▶ **Data supplied**
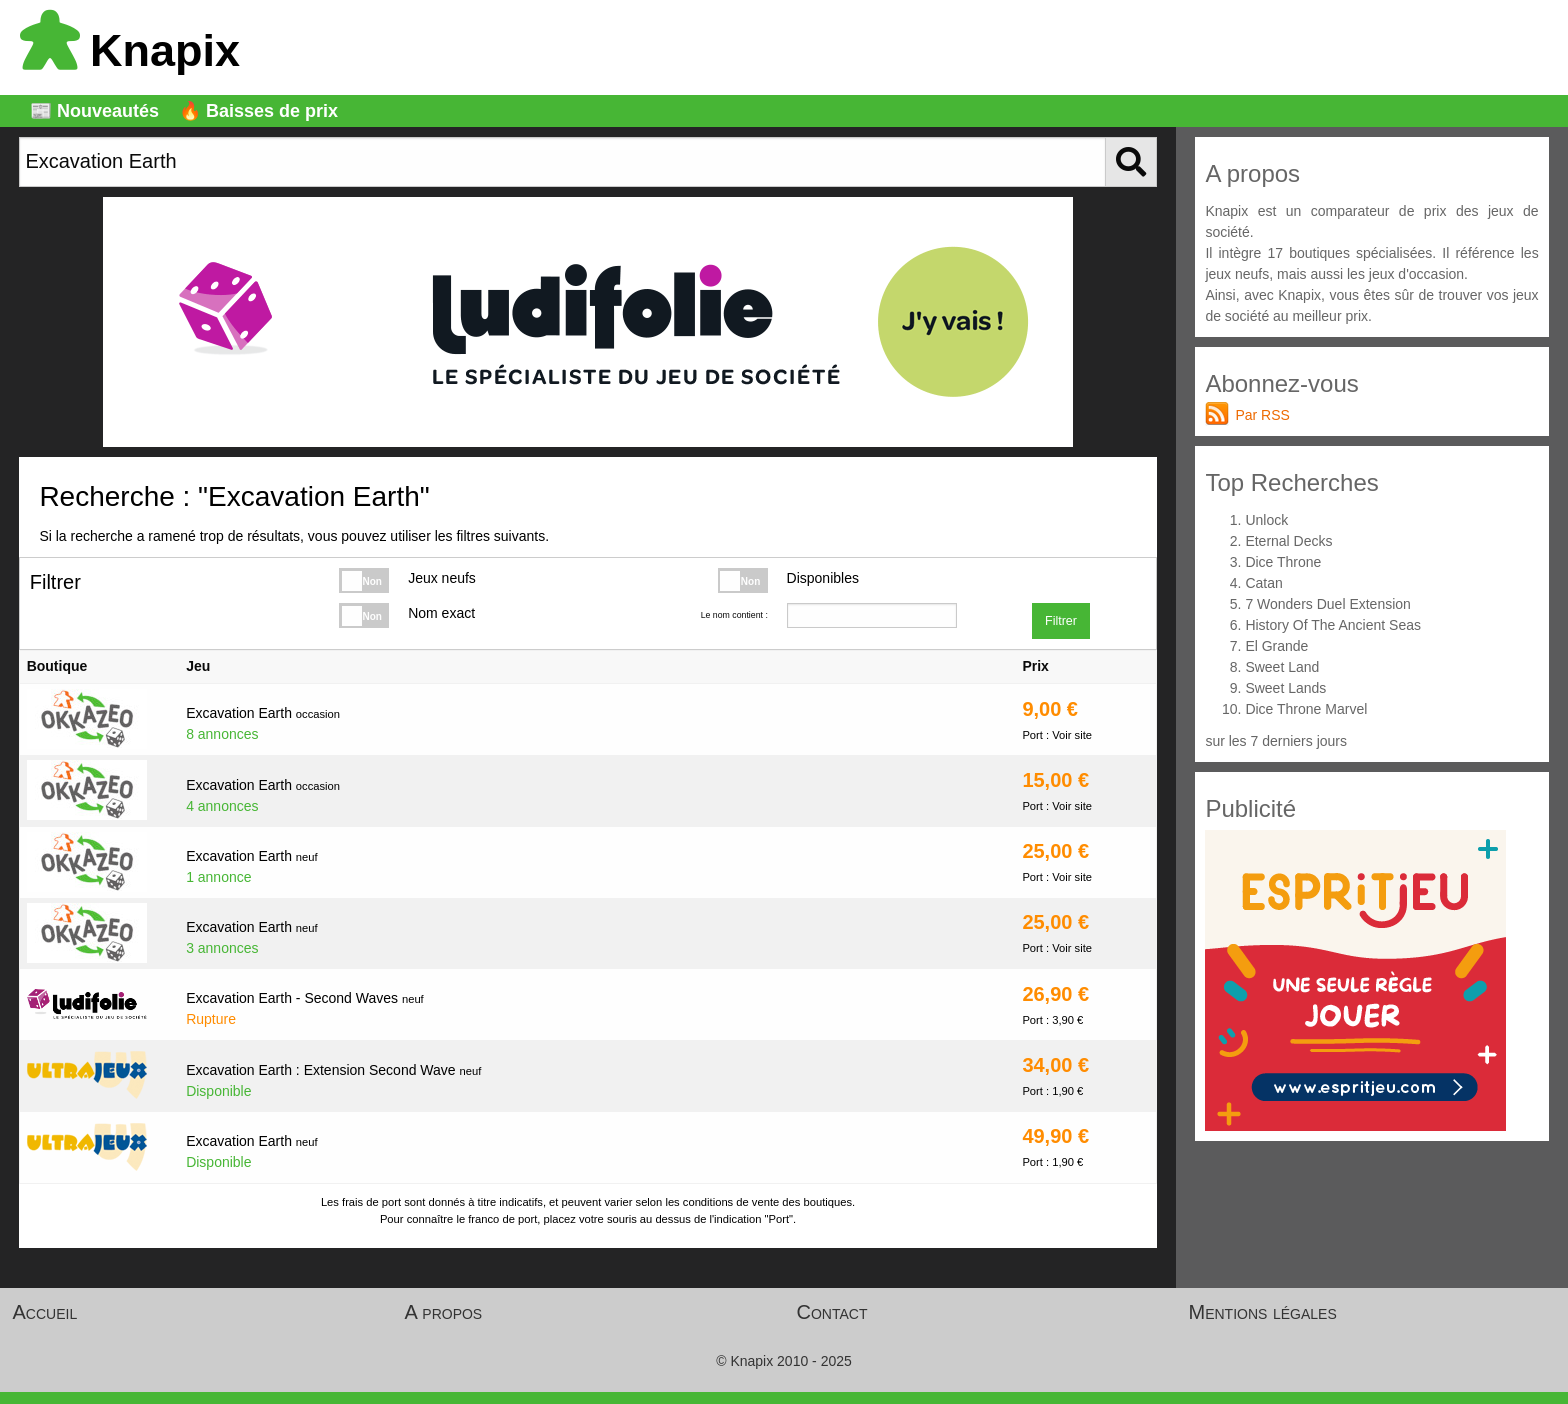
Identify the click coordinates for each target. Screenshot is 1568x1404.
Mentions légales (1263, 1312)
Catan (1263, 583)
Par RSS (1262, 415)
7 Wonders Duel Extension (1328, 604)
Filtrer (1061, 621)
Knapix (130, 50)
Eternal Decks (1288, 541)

▶ **Task prompt**
Please format the records above as a JSON list of strings with one string per line, leaving out blank lines and the pictures.

▶ **The completed task**
[
  "Identify the click coordinates for each target. Screenshot is 1568x1404.",
  "Mentions légales (1263, 1312)",
  "Catan (1263, 583)",
  "Par RSS (1262, 415)",
  "7 Wonders Duel Extension (1328, 604)",
  "Filtrer (1061, 621)",
  "Knapix (130, 50)",
  "Eternal Decks (1288, 541)"
]